Problem details →
Edit the listing below from its first line through the line containing "Image resolution: width=1280", replacing "size" with "dimensions" and leaving everything else unchanged. Give only those lines, without the pictures.

Data listing →
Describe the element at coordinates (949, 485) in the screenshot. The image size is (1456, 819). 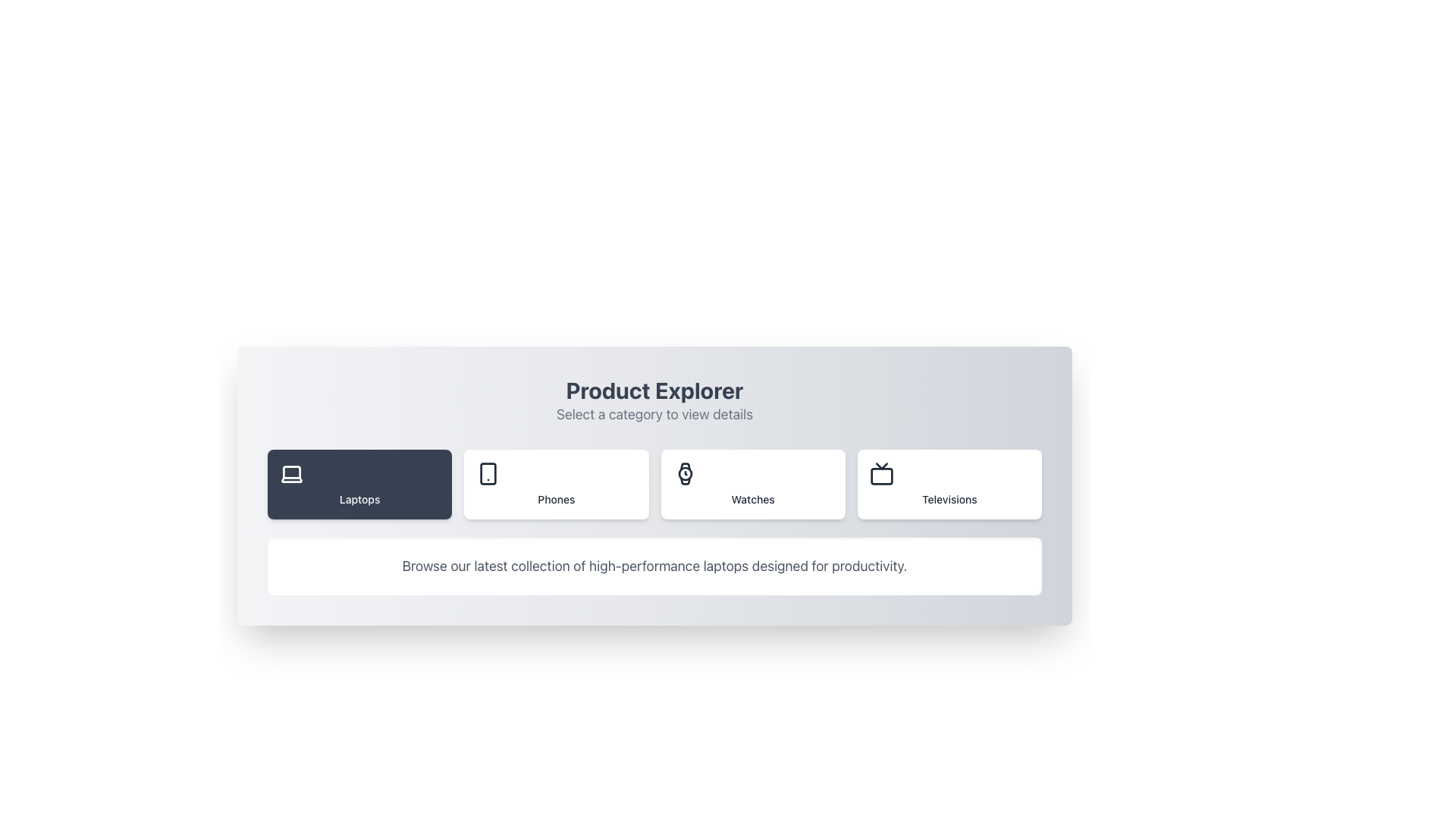
I see `the 'Televisions' category button, which is the last button in a horizontal grid of four buttons, to apply a hover effect` at that location.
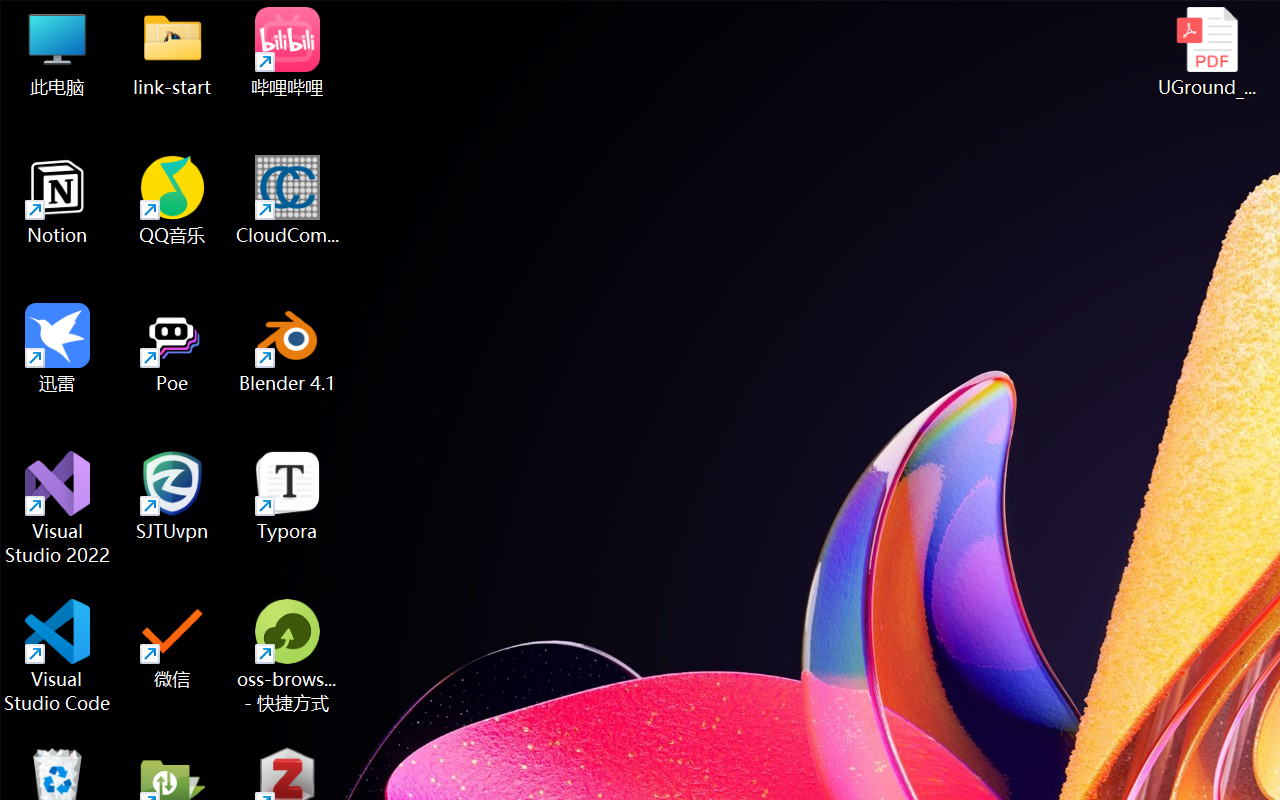 Image resolution: width=1280 pixels, height=800 pixels. Describe the element at coordinates (287, 496) in the screenshot. I see `'Typora'` at that location.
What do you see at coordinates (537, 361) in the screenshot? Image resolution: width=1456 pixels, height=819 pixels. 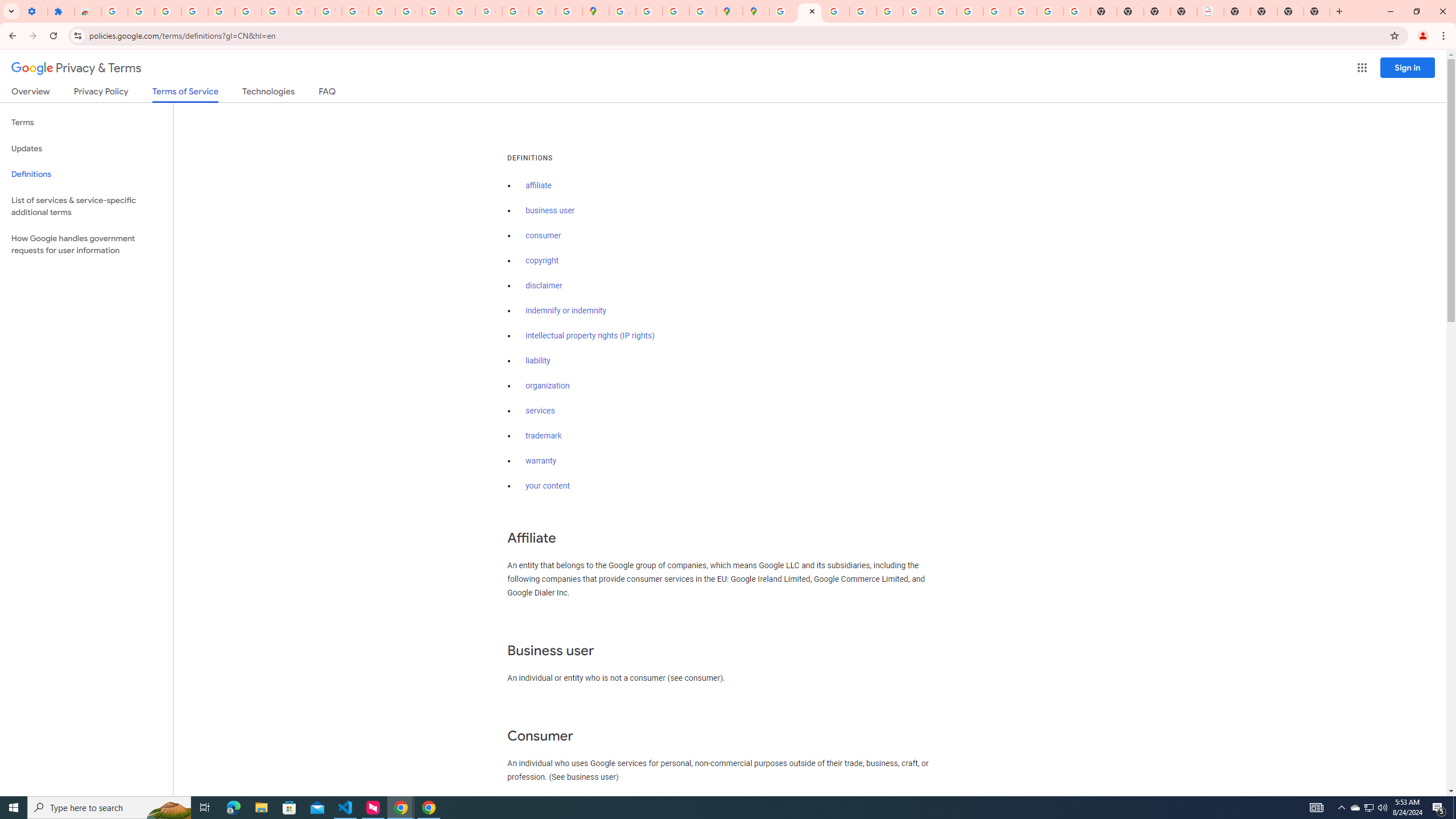 I see `'liability'` at bounding box center [537, 361].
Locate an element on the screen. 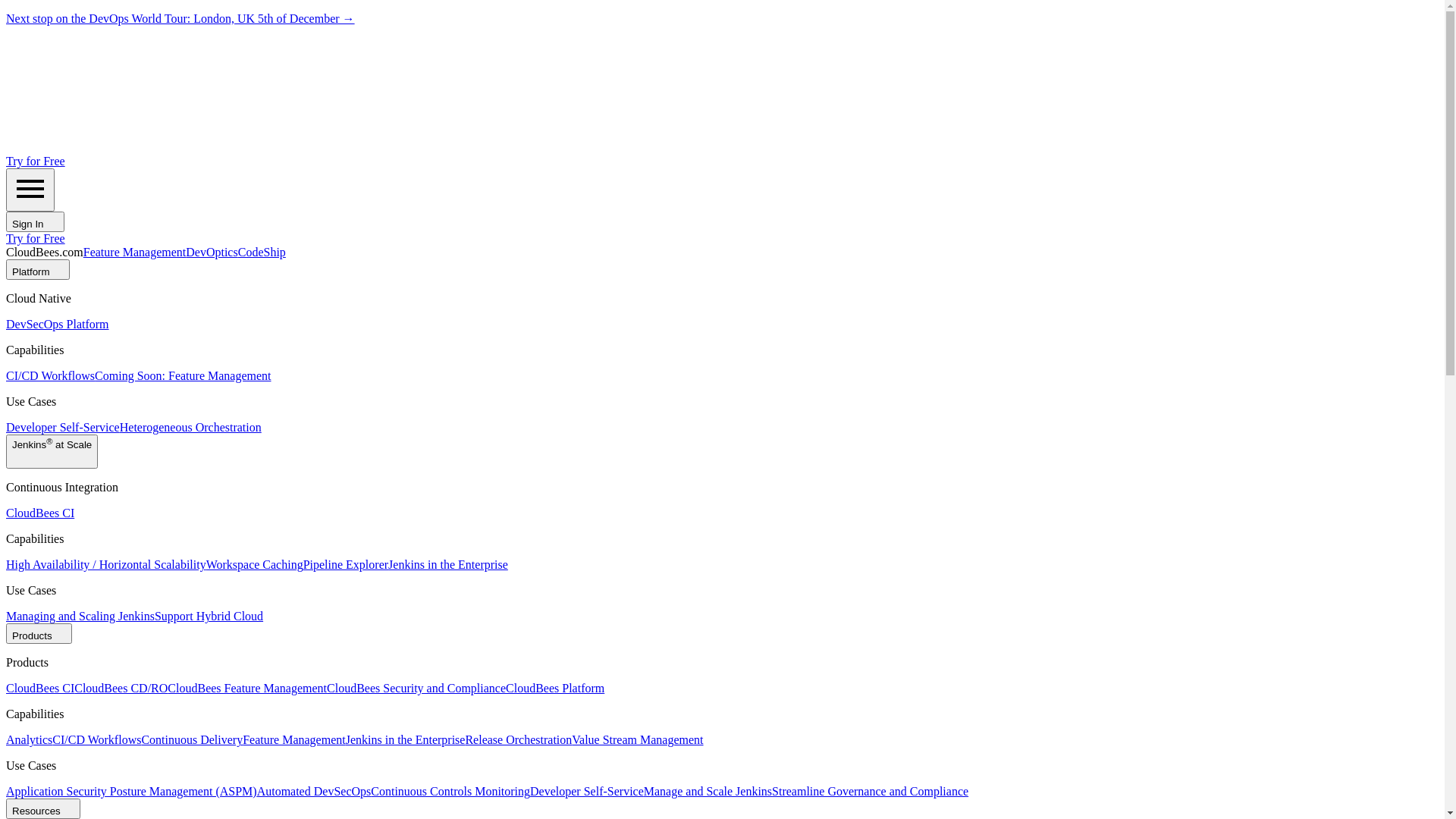  'Workspace Caching' is located at coordinates (206, 564).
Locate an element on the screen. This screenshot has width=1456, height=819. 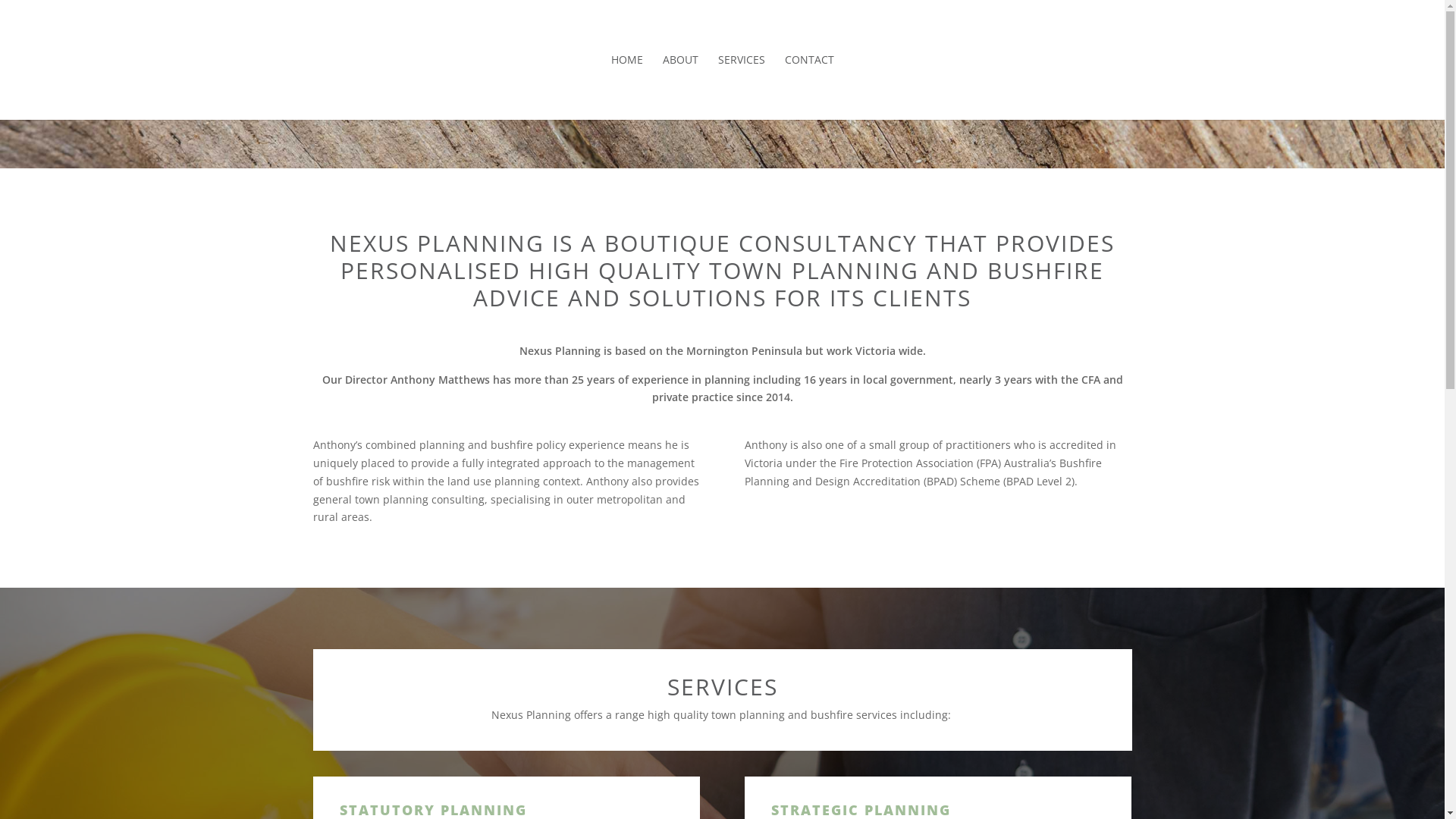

Final answer →
Describe the element at coordinates (949, 485) in the screenshot. The image dimensions is (1456, 819). 
I see `the 'Televisions' category button, which is the last button in a horizontal grid of four buttons, to apply a hover effect` at that location.
 Image resolution: width=1280 pixels, height=800 pixels. Describe the element at coordinates (287, 496) in the screenshot. I see `'Typora'` at that location.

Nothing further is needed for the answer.